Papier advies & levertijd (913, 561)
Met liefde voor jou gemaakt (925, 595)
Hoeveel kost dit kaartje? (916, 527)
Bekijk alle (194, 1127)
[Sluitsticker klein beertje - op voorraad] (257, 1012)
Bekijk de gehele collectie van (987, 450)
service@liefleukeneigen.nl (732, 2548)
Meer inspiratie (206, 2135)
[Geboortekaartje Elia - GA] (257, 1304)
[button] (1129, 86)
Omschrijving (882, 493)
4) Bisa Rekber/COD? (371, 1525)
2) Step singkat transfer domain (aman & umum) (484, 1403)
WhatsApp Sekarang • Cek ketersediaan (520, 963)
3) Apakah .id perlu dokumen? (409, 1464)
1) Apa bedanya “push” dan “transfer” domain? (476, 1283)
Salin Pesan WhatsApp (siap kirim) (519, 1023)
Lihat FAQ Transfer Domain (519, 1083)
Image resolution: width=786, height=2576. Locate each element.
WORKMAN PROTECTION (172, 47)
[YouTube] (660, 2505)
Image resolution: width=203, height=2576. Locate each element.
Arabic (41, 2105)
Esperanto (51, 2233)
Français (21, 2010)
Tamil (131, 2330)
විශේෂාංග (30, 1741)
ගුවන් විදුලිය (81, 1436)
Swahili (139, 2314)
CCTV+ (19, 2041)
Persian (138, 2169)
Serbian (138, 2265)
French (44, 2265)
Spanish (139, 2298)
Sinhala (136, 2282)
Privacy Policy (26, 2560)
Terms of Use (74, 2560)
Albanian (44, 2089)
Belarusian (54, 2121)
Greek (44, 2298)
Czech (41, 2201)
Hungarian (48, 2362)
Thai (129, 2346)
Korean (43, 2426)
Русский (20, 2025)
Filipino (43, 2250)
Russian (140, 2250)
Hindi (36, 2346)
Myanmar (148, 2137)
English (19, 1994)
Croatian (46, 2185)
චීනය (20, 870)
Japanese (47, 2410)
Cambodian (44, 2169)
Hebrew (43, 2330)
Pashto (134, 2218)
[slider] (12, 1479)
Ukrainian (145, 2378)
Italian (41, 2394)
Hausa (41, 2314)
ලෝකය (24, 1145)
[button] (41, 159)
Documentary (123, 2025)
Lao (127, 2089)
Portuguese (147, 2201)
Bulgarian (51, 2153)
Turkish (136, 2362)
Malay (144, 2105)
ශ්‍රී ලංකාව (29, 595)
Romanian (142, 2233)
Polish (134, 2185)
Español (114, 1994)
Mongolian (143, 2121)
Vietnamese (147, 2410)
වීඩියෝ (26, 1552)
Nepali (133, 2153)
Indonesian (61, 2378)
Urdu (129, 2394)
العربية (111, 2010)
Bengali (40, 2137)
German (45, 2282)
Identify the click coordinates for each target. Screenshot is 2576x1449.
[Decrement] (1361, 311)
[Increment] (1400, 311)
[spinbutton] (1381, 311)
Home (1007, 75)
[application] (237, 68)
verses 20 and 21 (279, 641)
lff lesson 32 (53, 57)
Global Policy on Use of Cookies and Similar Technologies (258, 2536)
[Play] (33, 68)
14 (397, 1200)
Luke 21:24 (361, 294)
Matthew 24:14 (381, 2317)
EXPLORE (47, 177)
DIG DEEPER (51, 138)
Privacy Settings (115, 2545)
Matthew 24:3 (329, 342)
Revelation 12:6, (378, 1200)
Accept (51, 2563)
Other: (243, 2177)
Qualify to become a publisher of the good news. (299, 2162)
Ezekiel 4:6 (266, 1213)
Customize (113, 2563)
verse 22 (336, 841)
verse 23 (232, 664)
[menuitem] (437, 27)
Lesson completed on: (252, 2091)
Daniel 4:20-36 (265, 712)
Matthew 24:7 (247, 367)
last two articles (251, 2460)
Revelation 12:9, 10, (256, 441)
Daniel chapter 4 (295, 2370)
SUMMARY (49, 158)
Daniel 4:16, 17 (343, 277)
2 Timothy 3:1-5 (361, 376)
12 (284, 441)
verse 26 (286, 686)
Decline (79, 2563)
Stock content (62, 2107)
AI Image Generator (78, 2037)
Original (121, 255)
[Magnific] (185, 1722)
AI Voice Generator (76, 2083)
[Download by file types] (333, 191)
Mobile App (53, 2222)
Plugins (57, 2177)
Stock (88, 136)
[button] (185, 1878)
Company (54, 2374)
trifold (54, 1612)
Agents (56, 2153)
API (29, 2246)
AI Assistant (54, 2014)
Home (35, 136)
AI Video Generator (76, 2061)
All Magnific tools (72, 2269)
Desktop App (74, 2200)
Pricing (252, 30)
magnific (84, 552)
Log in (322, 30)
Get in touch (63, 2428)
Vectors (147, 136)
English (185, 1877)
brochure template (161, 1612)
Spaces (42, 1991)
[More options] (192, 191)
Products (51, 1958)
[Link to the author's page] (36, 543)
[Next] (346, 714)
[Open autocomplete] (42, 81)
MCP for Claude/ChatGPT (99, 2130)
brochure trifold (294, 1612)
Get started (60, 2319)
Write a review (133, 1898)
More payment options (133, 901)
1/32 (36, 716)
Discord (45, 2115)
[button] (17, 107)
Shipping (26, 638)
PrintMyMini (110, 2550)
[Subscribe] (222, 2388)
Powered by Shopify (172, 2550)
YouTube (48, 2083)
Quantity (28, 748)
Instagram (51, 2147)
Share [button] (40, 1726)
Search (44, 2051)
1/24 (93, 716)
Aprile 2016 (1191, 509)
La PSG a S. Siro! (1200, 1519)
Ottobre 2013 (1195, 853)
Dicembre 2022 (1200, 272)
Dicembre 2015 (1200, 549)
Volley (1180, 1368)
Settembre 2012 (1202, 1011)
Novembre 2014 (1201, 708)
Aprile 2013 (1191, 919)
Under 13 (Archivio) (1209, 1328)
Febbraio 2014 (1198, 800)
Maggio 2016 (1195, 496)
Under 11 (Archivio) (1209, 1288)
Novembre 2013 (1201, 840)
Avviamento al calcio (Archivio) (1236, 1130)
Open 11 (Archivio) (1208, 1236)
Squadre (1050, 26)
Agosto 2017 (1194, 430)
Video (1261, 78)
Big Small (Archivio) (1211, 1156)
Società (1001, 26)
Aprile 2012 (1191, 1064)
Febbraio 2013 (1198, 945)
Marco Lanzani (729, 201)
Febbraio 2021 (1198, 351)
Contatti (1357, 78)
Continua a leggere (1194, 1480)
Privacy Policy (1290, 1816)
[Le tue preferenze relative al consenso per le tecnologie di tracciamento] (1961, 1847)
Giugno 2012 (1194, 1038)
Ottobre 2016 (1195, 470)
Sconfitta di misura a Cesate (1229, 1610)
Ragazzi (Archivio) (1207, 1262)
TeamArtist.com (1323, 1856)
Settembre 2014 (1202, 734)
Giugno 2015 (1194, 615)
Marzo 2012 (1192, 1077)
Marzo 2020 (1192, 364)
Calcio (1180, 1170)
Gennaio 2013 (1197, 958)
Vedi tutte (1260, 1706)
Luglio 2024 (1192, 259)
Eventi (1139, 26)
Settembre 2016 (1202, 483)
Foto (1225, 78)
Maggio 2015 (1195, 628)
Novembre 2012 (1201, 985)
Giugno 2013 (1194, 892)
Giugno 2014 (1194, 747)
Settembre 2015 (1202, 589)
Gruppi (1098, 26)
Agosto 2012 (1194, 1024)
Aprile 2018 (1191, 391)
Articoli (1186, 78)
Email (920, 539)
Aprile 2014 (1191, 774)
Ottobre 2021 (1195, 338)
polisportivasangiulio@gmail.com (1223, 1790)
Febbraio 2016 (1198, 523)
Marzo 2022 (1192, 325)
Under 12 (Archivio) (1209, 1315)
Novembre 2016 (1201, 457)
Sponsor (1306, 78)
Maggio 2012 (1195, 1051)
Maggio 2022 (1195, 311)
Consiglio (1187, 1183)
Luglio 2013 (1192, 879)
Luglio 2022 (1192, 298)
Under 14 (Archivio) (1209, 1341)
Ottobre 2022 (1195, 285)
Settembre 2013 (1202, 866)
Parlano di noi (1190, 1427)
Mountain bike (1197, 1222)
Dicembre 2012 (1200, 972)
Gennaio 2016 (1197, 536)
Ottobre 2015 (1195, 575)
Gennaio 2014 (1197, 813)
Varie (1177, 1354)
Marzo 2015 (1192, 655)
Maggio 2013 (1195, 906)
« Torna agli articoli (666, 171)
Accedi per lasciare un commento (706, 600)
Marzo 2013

▶ [ASSIGNMENT]: After locating the line with "Serbian (138, 2265)" above, return that line and every later line through the one with "Luke 21:24 (361, 294)", word for word and with nothing else.

▶ [YOUR SOLUTION]:
Serbian (138, 2265)
French (44, 2265)
Spanish (139, 2298)
Sinhala (136, 2282)
Privacy Policy (26, 2560)
Terms of Use (74, 2560)
Albanian (44, 2089)
Belarusian (54, 2121)
Greek (44, 2298)
Czech (41, 2201)
Hungarian (48, 2362)
Thai (129, 2346)
Korean (43, 2426)
Русский (20, 2025)
Filipino (43, 2250)
Russian (140, 2250)
Hindi (36, 2346)
Myanmar (148, 2137)
English (19, 1994)
Croatian (46, 2185)
චීනය (20, 870)
Japanese (47, 2410)
Cambodian (44, 2169)
Hebrew (43, 2330)
Pashto (134, 2218)
[slider] (12, 1479)
Ukrainian (145, 2378)
Italian (41, 2394)
Hausa (41, 2314)
ලෝකය (24, 1145)
[button] (41, 159)
Documentary (123, 2025)
Lao (127, 2089)
Portuguese (147, 2201)
Bulgarian (51, 2153)
Turkish (136, 2362)
Malay (144, 2105)
ශ්‍රී ලංකාව (29, 595)
Romanian (142, 2233)
Polish (134, 2185)
Español (114, 1994)
Mongolian (143, 2121)
Vietnamese (147, 2410)
වීඩියෝ (26, 1552)
Nepali (133, 2153)
Indonesian (61, 2378)
Urdu (129, 2394)
العربية (111, 2010)
Bengali (40, 2137)
German (45, 2282)
Identify the click coordinates for each target. Screenshot is 2576x1449.
[Decrement] (1361, 311)
[Increment] (1400, 311)
[spinbutton] (1381, 311)
Home (1007, 75)
[application] (237, 68)
verses 20 and 21 (279, 641)
lff lesson 32 (53, 57)
Global Policy on Use of Cookies and Similar Technologies (258, 2536)
[Play] (33, 68)
14 (397, 1200)
Luke 21:24 (361, 294)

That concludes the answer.